Esa imagen de esos hombres oscuros, silenciosos, dignos, que huyeron de Darfur, de las milicias, la guerra civil y la limpieza étnica, no dejó a nadie indiferente en esa helada madrugada de ayer, con sus caras solo iluminadas por una sirena de un camión de la policía que pasaba. Se emocionaban los fotógrafos de guerra, los periodistas, se abrazaban los humanitarios. No era una imagen triste. Era conmovedora, perturbadora en su significación. Ellos eran el símbolo de estos nuevos tiempos. En esa miseria absoluta de La Jungla, en la falta de confort, en el frío, esos doscientos sudaneses mudos, limpios, con su vida entera en una pequeña mochila, valija de mano o en una maltrecha bolsa de plástico, aferrados al teléfono celular, que encierra su memoria y su historia, eran la imagen de una inmensa dignidad personal. Ellos representaban la pobreza del dolor. La miseria de no tener nada y la moral de representar todo. Porque se salvaron en la guerra, sobrevivieron el desierto, la esclavitud en Libia, el cruce del Mar Mediterráneo y La Jungla. Ahora, a pesar de la desinformación, de la confusión, de la falta de traductores para explicar propiamente quiénes son y por qué necesitan asilo y poder contar su historia, están en el primer paso para recuperar su nombre y probablemente, un documento de identidad. Su legalización en Francia será el primer capítulo para recuperar su identidad, sus derechos ciudadanos y salvar su vida.
Durante meses todas las noches intentaban, una y otra vez, llegar a El Dorado británico, su Madre Patria colonial. Un sueño evaporado porque el Eurotúnel y la terminal del ferry, que vincula Francia con Gran Bretaña, se convirtió en un Muro de Berlín. Muchos sueños terminaron aplastados por las ruedas de los camiones o congelados en un camión frigorífico, en su intento de atravesar el Canal de la Mancha.
Los sudaneses fueron los primeros en llegar al centro de registro. Luego vinieron los eritreos, que huyen de la dictadura, del servicio militar que puede extenderse a seis años, de la persecución tribal. Y finalmente los ruidosos afganos, que huyen ya no solo del talibán sino del ISIS, que se instaló en su territorio con talibanes disidentes. Todos en tenso vínculo con sudaneses y paquistaníes. La fila se volvió densa, ruidosa. La policía antidisturbios temía incidentes y los 1.000 periodistas, que habían llegado de medio mundo, no esperaban otra cosa.
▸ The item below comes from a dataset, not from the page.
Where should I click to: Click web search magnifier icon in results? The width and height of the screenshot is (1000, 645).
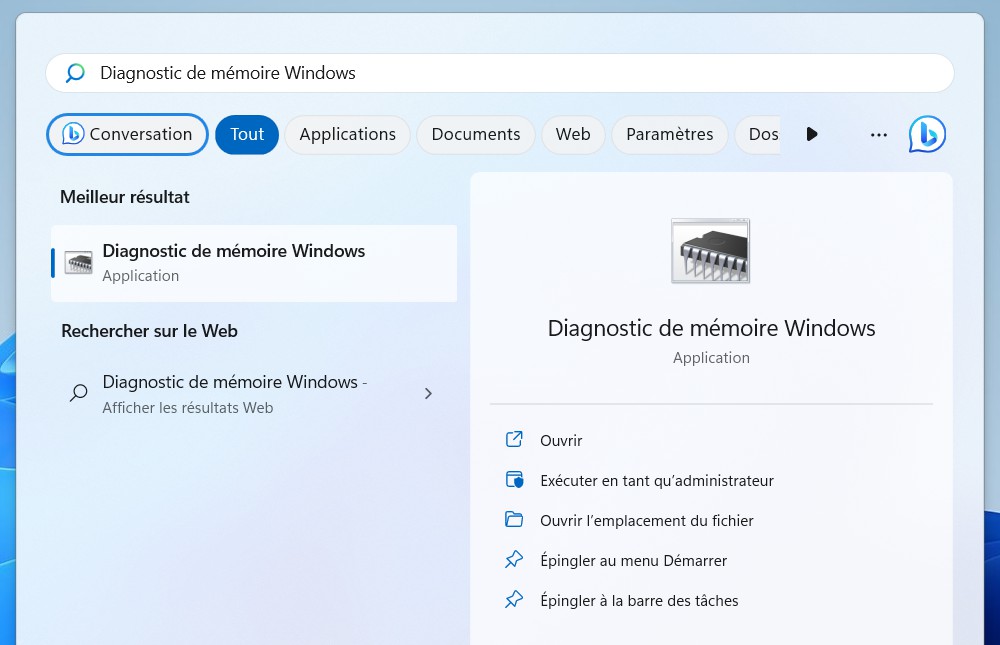[x=78, y=393]
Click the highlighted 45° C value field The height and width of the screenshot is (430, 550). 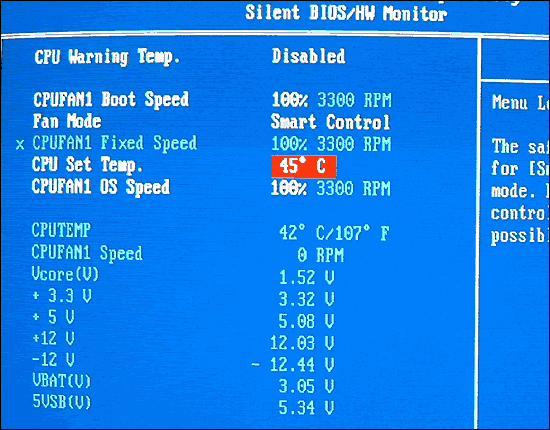coord(304,166)
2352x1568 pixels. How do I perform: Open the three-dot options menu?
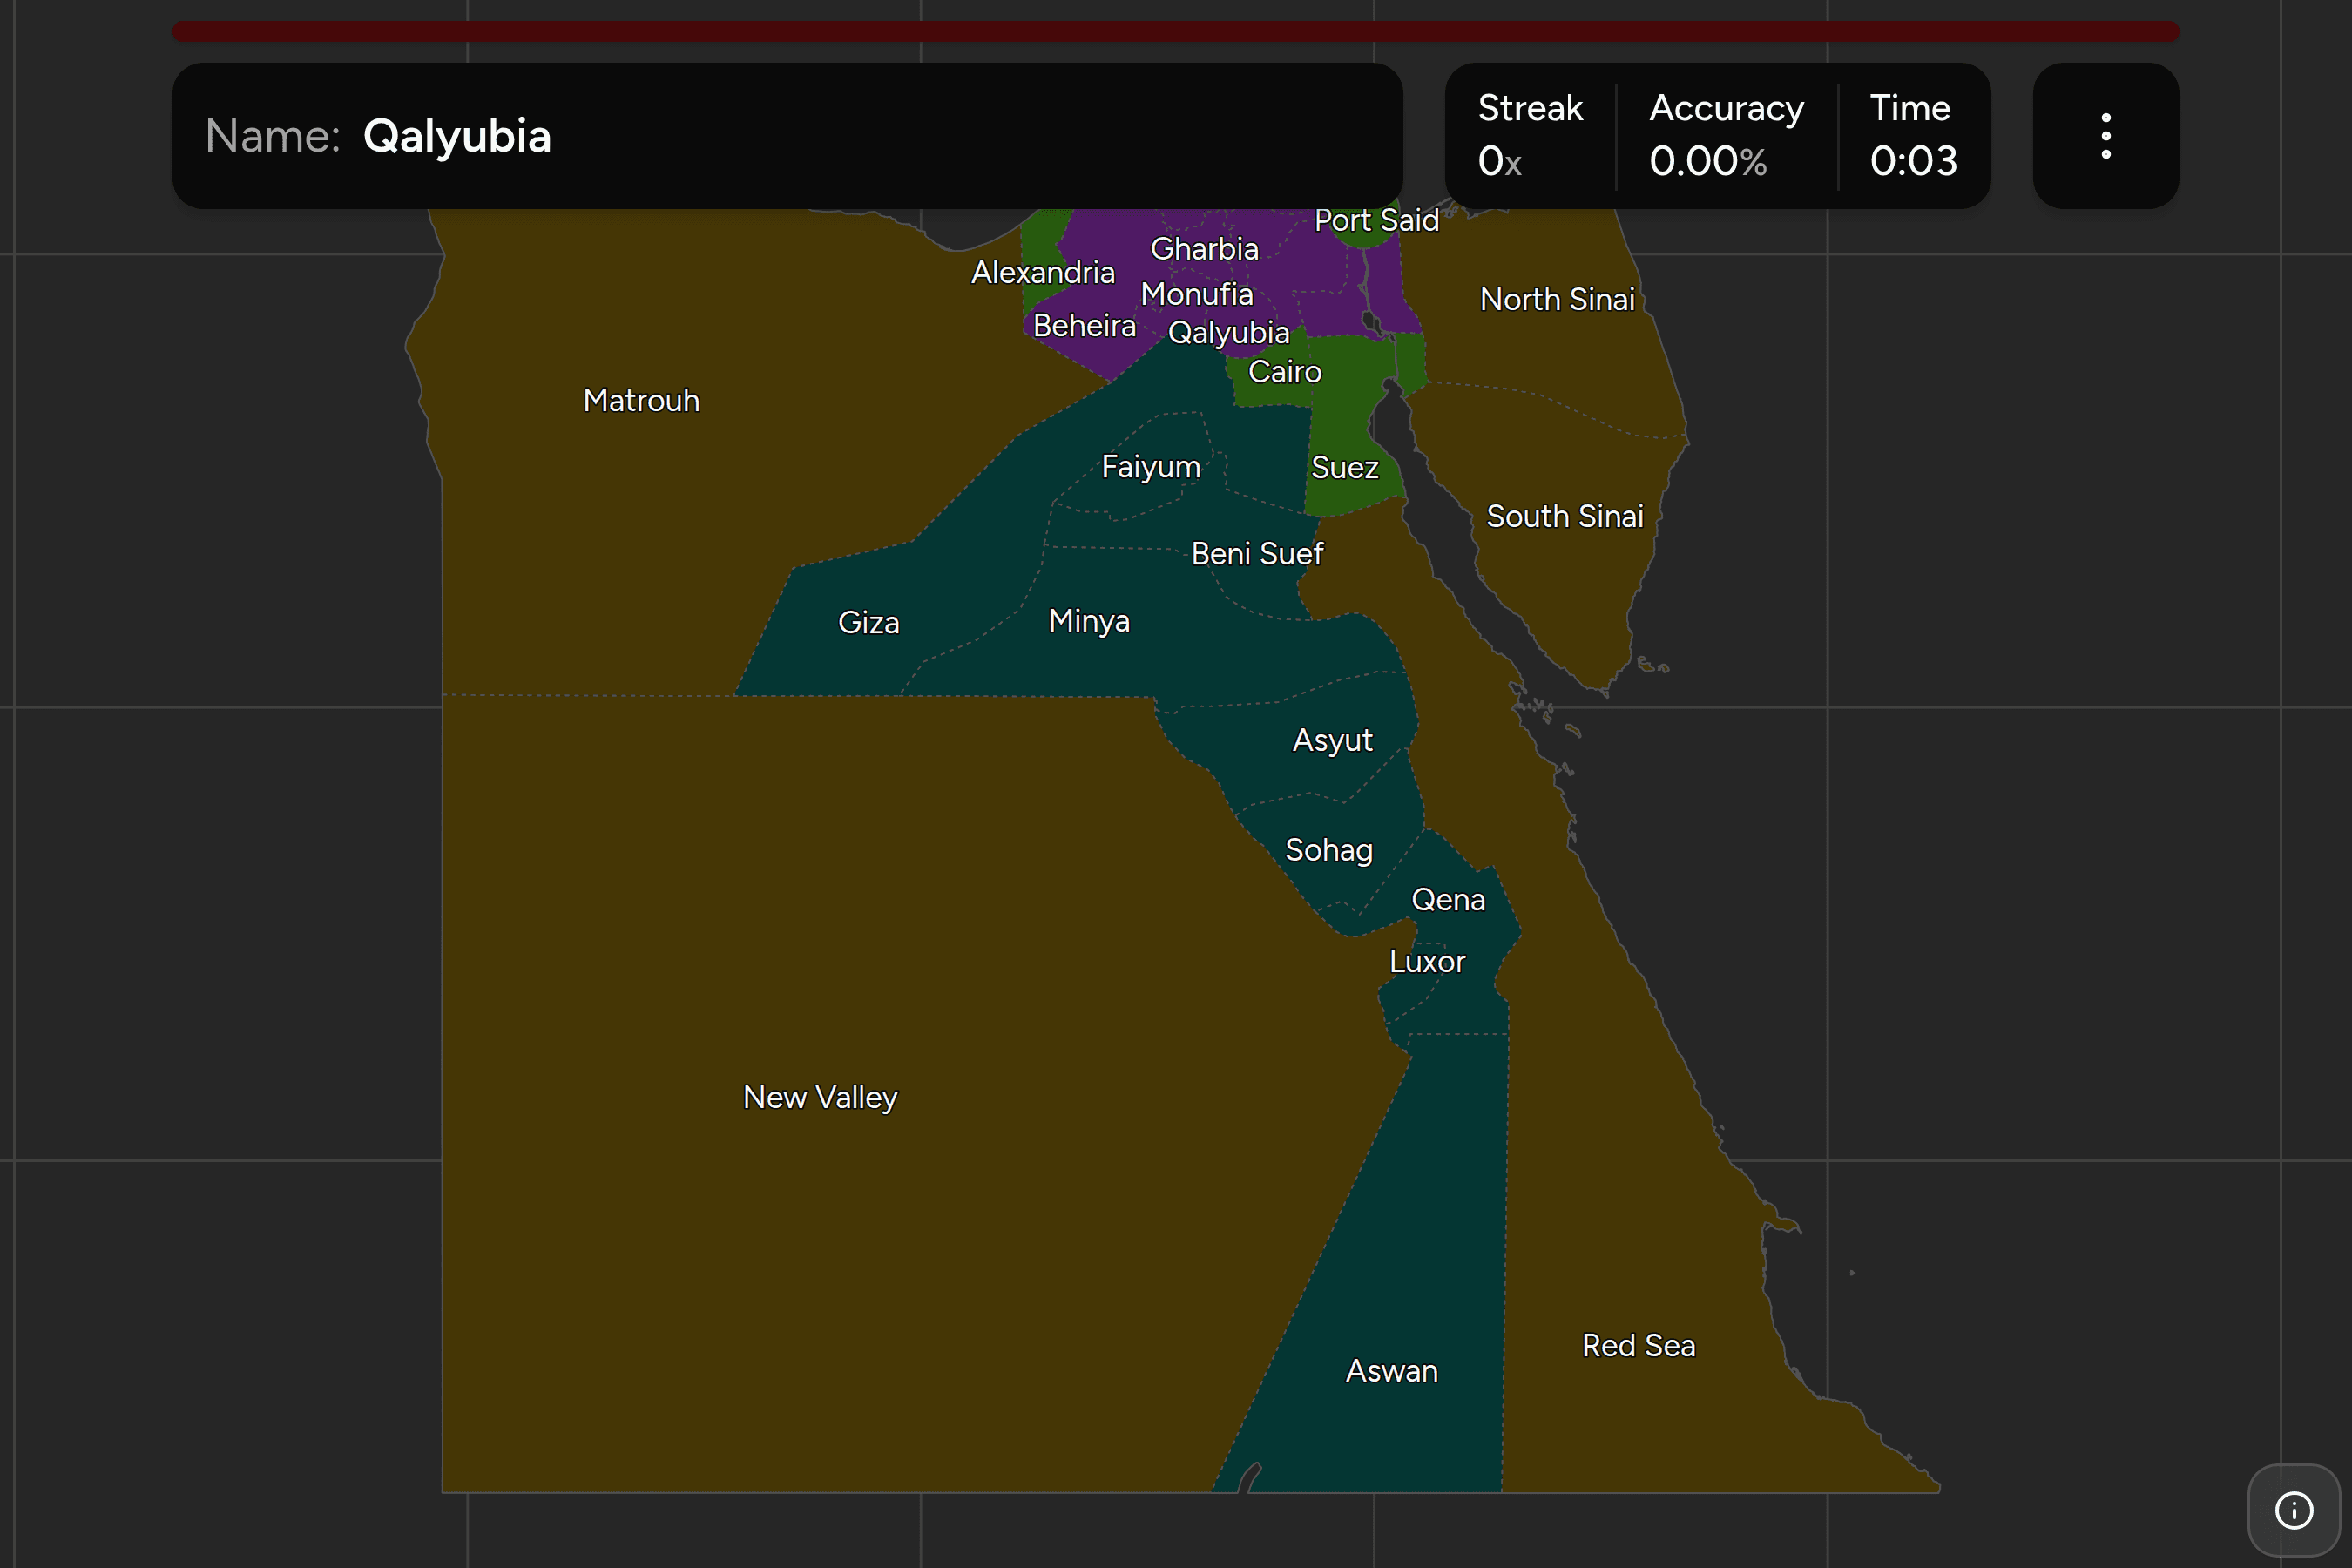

Comenzó a amanecer y la presunta tensión comenzó a reducirse. El hangar de 3.000 metros se convirtió en “el destino”. Una suerte de lotería, a donde llegaban los refugiados en filas prolijamente ordenadas, para señalar, en un gran mapa global, el país donde habían nacido y recibir inmediatamente un brazalete de color. Luego la oferta de dos regiones en Francia. Un brazalete que sella su suerte y decidirá si Francia les da o no asilo político frente a esas circunstancias y el ómnibus al centro. Una cama caliente, una ducha digna, trámites a iniciar. Ismail, Ahmad, Mohammad, tres sudaneses y primeros de las filas, partieron en el primer ómnibus a Bourgone y comenzaron a filmar su nueva vida.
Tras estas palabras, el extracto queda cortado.